Zoe Grace explained how later on in life, she created her signs by spraying found objects in the streets to guide her son to school. She sprayed some road signed around Hampstead where she is based, where he needed to drop off from the bus, and then another one where he had to turn, and so on for his journey from school to home. This turn into a big hit with the other parents from the school, which motivated her to do more.


The “Power of Words” is what motivated Grace to use words and neon shaped text in her practice. Her art is a homage to the words of compassion and positive affirmation that help people through their darkest of times. Her own experience of receiving handwritten notes of hope while battling depression is what motivated to do the same to other people through her works. She truly believes in fighting the wave of loneliness and negativity that hits London and big cities and hopes her work brings love to those who needs it.

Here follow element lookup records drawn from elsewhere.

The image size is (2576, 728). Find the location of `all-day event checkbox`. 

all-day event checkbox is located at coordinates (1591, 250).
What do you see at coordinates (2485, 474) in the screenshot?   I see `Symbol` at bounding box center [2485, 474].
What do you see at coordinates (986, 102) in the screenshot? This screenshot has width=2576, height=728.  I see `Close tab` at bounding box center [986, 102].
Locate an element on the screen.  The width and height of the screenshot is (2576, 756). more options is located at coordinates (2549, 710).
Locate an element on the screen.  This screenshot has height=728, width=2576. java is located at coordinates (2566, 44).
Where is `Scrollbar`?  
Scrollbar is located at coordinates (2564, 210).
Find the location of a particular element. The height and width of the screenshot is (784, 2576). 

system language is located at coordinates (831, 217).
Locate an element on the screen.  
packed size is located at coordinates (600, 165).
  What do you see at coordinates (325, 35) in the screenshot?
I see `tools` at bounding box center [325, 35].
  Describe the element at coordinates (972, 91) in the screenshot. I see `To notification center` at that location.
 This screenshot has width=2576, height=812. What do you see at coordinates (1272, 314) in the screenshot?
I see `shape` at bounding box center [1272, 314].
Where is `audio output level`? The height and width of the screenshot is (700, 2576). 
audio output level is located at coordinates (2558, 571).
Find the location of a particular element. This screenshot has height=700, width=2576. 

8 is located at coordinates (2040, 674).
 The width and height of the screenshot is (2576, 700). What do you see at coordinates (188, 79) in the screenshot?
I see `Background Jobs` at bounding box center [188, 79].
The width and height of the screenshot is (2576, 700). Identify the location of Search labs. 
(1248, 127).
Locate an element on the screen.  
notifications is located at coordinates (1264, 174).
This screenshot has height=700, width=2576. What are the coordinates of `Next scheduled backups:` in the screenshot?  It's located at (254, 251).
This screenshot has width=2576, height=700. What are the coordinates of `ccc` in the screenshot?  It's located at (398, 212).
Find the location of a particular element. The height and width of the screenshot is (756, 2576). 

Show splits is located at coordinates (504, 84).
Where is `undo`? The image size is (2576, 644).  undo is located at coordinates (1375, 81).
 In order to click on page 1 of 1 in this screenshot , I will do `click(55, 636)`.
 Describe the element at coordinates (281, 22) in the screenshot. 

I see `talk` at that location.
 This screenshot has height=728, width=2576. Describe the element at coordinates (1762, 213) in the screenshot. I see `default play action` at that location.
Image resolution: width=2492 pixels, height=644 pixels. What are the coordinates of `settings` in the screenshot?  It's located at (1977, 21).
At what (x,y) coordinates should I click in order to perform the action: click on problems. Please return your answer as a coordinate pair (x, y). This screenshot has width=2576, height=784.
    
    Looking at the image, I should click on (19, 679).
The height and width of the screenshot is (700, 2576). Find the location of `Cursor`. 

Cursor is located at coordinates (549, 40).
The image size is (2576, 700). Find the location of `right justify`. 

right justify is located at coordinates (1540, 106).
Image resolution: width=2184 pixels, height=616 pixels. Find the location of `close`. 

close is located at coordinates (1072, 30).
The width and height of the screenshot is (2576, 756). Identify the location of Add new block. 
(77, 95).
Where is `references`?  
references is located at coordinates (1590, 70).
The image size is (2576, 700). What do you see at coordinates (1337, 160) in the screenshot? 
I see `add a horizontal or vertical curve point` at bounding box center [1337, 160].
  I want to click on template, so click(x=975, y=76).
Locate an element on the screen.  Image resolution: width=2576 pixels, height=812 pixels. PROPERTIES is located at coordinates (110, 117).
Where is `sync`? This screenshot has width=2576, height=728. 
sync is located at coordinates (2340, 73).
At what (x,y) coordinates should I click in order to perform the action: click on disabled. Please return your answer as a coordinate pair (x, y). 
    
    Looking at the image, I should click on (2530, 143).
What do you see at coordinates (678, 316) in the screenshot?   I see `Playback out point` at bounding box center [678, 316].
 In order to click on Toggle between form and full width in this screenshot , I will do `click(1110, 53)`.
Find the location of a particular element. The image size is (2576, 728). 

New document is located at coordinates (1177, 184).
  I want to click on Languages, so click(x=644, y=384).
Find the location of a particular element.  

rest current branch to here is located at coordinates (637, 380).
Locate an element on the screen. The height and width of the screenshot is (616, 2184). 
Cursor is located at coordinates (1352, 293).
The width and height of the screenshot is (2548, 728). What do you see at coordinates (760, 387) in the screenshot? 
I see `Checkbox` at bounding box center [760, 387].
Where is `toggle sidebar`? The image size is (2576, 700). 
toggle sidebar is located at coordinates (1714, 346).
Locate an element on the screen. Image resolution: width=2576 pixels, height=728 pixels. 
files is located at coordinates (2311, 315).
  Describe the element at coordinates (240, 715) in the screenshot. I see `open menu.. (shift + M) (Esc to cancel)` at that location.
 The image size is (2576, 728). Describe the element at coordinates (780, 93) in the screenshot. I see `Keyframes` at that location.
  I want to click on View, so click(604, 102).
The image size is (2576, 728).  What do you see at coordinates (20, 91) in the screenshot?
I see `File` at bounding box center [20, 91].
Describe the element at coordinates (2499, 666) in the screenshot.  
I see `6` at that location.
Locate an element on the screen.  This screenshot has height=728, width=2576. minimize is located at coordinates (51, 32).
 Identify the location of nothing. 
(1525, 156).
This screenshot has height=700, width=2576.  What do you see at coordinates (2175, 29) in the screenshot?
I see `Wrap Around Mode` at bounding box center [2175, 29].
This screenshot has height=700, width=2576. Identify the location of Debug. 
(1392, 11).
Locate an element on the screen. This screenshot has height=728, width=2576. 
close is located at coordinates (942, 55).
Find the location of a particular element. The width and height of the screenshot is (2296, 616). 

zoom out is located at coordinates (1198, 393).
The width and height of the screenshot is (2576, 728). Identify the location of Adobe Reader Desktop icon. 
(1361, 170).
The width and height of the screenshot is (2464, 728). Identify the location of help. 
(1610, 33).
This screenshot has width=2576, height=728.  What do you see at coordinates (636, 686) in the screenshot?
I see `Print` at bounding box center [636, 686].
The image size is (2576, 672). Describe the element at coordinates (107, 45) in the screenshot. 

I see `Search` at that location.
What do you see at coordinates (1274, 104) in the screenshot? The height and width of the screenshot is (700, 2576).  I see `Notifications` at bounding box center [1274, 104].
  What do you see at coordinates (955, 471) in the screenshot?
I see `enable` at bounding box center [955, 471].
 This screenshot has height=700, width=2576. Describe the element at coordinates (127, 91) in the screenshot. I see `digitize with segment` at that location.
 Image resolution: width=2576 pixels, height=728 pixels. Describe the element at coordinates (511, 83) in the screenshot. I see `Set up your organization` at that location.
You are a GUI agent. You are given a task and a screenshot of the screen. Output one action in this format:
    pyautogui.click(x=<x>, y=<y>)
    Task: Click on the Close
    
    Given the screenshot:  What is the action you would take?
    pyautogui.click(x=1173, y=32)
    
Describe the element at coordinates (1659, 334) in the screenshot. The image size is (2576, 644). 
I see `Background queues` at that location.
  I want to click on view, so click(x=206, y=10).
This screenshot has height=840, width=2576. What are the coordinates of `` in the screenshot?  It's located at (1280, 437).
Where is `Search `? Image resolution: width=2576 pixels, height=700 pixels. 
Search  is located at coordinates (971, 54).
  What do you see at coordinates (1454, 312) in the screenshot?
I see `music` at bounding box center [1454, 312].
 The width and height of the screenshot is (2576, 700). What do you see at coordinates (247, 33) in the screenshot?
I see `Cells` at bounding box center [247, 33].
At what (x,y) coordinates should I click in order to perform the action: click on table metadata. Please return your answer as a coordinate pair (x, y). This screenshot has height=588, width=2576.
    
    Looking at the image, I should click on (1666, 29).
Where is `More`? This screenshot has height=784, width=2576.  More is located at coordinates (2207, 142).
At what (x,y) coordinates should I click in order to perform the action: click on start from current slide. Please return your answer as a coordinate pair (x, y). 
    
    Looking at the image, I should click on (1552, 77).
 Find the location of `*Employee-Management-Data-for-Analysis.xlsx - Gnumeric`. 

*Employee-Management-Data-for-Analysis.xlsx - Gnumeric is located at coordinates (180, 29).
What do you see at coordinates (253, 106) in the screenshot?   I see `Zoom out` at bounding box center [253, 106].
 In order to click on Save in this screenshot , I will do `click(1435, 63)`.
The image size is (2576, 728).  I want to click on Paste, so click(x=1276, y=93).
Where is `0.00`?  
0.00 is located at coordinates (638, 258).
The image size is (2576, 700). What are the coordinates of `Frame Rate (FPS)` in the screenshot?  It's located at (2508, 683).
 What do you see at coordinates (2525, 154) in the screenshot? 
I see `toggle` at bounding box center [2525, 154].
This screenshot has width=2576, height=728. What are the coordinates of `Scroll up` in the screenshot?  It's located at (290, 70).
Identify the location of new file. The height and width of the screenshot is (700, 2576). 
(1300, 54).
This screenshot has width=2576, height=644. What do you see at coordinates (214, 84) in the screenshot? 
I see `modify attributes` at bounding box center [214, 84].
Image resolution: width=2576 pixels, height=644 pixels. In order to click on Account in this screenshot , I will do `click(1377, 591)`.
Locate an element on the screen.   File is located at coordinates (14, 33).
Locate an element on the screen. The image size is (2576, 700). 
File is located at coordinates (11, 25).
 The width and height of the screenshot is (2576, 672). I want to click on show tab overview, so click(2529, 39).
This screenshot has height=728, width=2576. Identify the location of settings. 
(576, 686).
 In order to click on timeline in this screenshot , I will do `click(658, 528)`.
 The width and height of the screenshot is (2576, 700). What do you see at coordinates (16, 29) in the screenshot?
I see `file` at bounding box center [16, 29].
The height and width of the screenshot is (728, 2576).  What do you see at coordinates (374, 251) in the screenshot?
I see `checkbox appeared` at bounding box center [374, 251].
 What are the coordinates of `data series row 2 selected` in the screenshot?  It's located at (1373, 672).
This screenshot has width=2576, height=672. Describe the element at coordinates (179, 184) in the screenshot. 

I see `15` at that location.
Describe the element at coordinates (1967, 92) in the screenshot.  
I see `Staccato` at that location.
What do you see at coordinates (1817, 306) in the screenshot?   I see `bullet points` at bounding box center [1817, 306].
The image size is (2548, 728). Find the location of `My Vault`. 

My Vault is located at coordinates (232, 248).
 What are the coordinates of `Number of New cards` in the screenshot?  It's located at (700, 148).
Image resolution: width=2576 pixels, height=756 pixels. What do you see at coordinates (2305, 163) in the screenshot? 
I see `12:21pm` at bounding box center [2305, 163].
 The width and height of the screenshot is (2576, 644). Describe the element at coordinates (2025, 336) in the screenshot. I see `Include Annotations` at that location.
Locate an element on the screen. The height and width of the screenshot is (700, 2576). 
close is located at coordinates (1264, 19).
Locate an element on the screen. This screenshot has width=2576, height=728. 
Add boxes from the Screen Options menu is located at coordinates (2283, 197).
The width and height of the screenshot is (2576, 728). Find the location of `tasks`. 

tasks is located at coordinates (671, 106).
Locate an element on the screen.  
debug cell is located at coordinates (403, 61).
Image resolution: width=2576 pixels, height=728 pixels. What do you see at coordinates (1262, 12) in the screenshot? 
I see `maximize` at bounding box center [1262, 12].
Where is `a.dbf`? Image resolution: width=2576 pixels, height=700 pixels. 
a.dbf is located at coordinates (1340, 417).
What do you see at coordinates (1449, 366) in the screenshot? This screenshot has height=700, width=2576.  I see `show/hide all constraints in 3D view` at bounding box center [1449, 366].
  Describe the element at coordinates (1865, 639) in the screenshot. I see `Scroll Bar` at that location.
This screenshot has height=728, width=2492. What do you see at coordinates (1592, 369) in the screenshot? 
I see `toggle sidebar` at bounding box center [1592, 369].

“It's so easy to be negative. My art is my contribution to bringing in a bit more love and light into people’s lives. It’s my attempt to help others feel like they’re not alone. Depression, suicide and homelessness are all on the rise; society clearly has a problem. Obviously, my positive messages are not a solution, but if they make people feel even just a little bit better, that’s a good thing.”- Zoe Grace.


Created in collaboration with Irish designer John Morrissey, Zoe’s concepts and ideas are transformed from 2D sketches to 3D pieces. Zoe begins with a very precise vision of how the final pieces will look and shares sketches, photographs and ideas for colours. John then hand-blows the neon in his Dublin workshop or employs machinery to create the Perspex pieces. A single piece takes between one and three weeks to make.


Caroline: What is next for you in your career?

Zoe Grace: As far as the next move in my career goes, I am preparing for a large interactive light show. At the moment I have the vision of it in my head and the next year will be spent making it. Whilst I'm creating the show I'm going strip everything down. Stop doing commissions in the new year, not remake any of my old pieces. It's going to be a clean sheet, I'll create a new piece every 8 weeks or so, have a run of 3. I want to keep everything simple. I'm off to LA mid-October to finalise the designs of a clothing collaboration, which will be premiering in Selfridges Valentines, 2020. 


C: What are your goals and dreams you wish to obtain next?

ZG: Goals are to do all the above. Dreams are to keep creating whatever and whenever I feel like it. I am craving freedom, travel and expansiveness.




C: Do you feel like the art world has changed its views towards mental health over the last few years? 

ZG: I really don't know whether the art world has changed its opinion about mental health. I know the world in general has, and people are talking about it more. It's definitely a step in the right direction but we're still a way off from having proper support, facilities and practical help that is needed for sufferers and their families. It is a very underfunded department.


C: Why do you think so many people are dealing with mental health problems at the moment?

ZG: I think there has been an increase in mental health problems for a variety of reasons. From social media to comparison, to narcissism, to poverty and low income, to living in a patriarchal and capitalist society, to not feeling part of anything, to the fear of there not being enough. I think the children should be taught meditation from the time they

go to nursery school. Taught to go within, listen to their own guidance and intuition. Then eventually the world would be run by meditators! I think that would definitely make for a better world!


C: Could you tell us more about the process of making your pieces?

ZG: As far a making my pieces goes, I have a notebook that I carry everywhere with me, as I usually take my inspiration from everyday life. Whether it be colours I see, or a word, a saying, a conversation. Anything can trigger a desire to create. Really I just need to feel excited by an inner thought or vision, then it usually won't leave me alone until I make it. 


The team at Rhodes believe words of positivity and love is what we all need during these tense and unstable times. The sun might be fading a little more every night, but Zoe Graces’ pieces shine bright all year long.